So remember when I actually used to write blog posts? Me neither. So here’s some nonsense. You’re absolutely encouraged to steal these and make them your own, as I did.

A. Why my last relationship ended:

Well I’ve only had the one. But if it ends, it’ll be something spectacular. Most likely I’ll finally go really nuts and try to throw Lobsterface off a tall building, but I won’t be able to, because, you know, he’s all muscly and giant, so in the struggle I’ll probably fall off myself. I hope I pop like a water balloon or True Blood vampire.

B. Favourite band:
OMG YOU GUYS. I hate this question so much. I don’t have a favorite band, I have favorite songs and they change almost weekly. What I really hate is when I find a song I can’t stop listening to and I think to myself, “Self, you should look up this artist and see what else they’ve been up to.” And then everything else they’ve ever done just sucks. Ugh. Someone recommend good bands. I like catchy hooks and singable melodies. Get on that.

C. Who I like and why I like them:
I like YOU, gentle reader. Because you read my blog. Bless your heart. Also, I’m sorry.

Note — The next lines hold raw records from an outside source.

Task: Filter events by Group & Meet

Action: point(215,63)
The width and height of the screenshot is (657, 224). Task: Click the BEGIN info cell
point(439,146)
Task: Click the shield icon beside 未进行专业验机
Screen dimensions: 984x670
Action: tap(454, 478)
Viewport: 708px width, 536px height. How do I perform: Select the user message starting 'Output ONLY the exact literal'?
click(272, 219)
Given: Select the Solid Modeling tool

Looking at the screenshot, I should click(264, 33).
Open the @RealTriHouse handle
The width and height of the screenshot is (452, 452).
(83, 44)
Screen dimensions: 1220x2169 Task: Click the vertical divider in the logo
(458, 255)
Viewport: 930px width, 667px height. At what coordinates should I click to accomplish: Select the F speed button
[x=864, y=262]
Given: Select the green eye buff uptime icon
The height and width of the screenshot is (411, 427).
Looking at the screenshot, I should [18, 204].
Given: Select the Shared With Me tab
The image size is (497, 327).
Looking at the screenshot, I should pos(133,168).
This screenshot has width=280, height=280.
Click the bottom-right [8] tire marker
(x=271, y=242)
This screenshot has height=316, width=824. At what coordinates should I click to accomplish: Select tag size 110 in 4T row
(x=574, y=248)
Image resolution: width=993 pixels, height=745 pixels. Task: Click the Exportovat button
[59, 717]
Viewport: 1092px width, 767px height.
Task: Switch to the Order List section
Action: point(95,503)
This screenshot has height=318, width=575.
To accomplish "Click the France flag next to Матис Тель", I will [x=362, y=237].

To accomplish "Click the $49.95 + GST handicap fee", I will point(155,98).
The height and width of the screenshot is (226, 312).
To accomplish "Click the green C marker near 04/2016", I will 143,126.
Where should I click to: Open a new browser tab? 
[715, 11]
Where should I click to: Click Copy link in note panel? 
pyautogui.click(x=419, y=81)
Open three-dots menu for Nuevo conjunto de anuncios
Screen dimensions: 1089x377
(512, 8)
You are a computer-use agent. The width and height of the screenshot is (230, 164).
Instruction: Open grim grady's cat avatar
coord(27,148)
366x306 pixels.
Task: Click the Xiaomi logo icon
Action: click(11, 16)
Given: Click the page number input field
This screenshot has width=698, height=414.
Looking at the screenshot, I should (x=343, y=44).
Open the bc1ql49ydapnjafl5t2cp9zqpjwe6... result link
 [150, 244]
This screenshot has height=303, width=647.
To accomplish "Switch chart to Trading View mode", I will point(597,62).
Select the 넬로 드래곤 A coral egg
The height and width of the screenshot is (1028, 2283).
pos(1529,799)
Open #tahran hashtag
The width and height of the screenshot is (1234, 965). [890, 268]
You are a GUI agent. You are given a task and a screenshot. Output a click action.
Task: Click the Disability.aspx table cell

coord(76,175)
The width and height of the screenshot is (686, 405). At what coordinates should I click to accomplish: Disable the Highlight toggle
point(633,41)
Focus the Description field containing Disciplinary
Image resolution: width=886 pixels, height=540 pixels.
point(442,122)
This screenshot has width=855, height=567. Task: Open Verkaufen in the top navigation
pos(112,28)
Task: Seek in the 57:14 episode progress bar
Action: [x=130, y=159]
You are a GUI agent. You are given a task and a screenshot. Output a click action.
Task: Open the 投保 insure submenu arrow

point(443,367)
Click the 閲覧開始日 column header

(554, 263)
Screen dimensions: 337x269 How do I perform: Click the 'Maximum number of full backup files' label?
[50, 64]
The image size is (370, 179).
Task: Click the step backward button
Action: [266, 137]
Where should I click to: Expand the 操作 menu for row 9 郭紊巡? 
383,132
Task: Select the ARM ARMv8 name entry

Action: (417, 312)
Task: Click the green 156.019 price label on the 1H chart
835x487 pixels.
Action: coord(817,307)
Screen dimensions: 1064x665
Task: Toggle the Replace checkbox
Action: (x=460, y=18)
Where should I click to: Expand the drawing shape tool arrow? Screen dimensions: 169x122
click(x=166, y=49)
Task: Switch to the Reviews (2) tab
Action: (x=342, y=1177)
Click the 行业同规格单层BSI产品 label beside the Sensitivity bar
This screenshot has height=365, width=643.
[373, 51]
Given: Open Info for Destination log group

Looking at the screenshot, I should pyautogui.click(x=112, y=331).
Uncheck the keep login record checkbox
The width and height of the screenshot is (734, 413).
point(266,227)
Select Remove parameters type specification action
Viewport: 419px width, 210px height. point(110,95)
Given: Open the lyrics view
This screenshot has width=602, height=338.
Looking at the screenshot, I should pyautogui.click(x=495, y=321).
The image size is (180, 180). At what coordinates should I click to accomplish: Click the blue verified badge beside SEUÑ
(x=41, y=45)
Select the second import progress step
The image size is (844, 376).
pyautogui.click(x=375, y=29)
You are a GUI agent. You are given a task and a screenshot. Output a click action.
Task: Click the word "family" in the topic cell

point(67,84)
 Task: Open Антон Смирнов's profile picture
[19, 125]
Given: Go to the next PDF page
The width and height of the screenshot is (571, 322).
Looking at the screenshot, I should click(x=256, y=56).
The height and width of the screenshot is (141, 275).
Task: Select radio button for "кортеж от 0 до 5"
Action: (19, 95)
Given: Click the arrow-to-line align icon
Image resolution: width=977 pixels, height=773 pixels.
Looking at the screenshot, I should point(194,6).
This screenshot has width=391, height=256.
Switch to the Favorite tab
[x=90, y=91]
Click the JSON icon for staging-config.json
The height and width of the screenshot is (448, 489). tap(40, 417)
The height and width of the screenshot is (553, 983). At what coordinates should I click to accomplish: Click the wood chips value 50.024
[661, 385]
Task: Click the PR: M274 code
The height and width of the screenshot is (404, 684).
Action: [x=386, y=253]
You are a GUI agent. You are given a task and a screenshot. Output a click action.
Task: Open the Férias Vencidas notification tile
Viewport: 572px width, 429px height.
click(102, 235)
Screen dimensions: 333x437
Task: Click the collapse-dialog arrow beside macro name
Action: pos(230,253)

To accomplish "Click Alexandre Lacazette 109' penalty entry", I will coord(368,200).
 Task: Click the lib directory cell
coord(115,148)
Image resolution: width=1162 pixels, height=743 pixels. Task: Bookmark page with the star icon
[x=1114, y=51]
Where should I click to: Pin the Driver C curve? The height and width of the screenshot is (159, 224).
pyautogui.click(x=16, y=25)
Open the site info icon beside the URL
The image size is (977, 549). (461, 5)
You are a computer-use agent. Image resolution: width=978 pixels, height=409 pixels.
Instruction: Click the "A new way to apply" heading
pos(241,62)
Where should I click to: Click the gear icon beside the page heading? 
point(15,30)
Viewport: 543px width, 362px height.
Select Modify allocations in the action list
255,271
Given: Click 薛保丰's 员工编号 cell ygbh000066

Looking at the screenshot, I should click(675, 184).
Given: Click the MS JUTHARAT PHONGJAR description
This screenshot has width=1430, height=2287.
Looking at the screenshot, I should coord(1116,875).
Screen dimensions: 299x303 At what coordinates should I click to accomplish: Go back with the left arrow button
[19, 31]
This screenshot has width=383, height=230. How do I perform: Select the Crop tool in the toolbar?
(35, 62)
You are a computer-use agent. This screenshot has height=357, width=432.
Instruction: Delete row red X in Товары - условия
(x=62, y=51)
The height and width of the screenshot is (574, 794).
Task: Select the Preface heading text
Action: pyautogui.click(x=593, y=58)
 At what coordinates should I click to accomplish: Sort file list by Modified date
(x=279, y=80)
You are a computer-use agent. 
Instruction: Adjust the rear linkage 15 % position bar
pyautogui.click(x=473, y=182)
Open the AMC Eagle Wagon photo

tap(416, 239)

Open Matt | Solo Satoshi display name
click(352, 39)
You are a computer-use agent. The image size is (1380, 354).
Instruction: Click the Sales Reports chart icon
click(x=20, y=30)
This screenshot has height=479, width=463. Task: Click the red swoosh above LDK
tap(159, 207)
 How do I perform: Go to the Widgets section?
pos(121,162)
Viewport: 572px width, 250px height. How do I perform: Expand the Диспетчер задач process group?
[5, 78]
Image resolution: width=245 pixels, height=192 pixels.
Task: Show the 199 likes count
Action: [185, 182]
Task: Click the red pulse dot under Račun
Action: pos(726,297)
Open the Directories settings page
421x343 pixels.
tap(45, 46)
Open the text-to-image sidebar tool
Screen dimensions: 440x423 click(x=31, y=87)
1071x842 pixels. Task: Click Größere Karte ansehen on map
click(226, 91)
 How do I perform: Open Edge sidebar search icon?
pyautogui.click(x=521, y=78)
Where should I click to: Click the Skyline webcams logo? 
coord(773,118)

D. Hardest thing I’ve ever been through:
Anxiety disorder is a bitch, yo. And depression lies.

E. My best friend:
Well, I have a few, but the one who’s been around the longest is brilliant and insane. I’m trying to convince her to start her own blog. I’ll keep you posted.

F. My favourite movie:
You’ve Got Mail. The world lost a treasure when Nora Ephron died this year. Also, Tom Hanks is simply adorable. And A League Of Their Own, again, because Tom Hanks is adorable.

G. Sexual orientation:
Mostly straight with a healthy helping of girl crushes.

H. Do I smoke/drink?
Depends, are you my mother and/or my doctor?

I. Have any tattoos or piercings?
I have 3 tattoos, at the moment, and 4 piercings. If I didn’t work at a conservative religious institution, I’d seriously consider getting my dimples pierced.

J. What I want to be when I get older:
A freelancer who only works on what she wants to work on, and gets paid obscenely well for it. Or the voice of a cartoon character.

K. Relationship with my parents:
Sometimes they forget I’m a grownup. It’s gotten better since I got married, though. For the most part.
But then again, sometimes I forget I’m a grownup. Like on Red Wine and Gummy Bears nights. I’m all, “WOOO! I LOVE GUMMY BEARS!” And then like, “Yes, yes, this wine does have a lovely bouquet. I do appreciate the undertones of rosewood and vanilla.”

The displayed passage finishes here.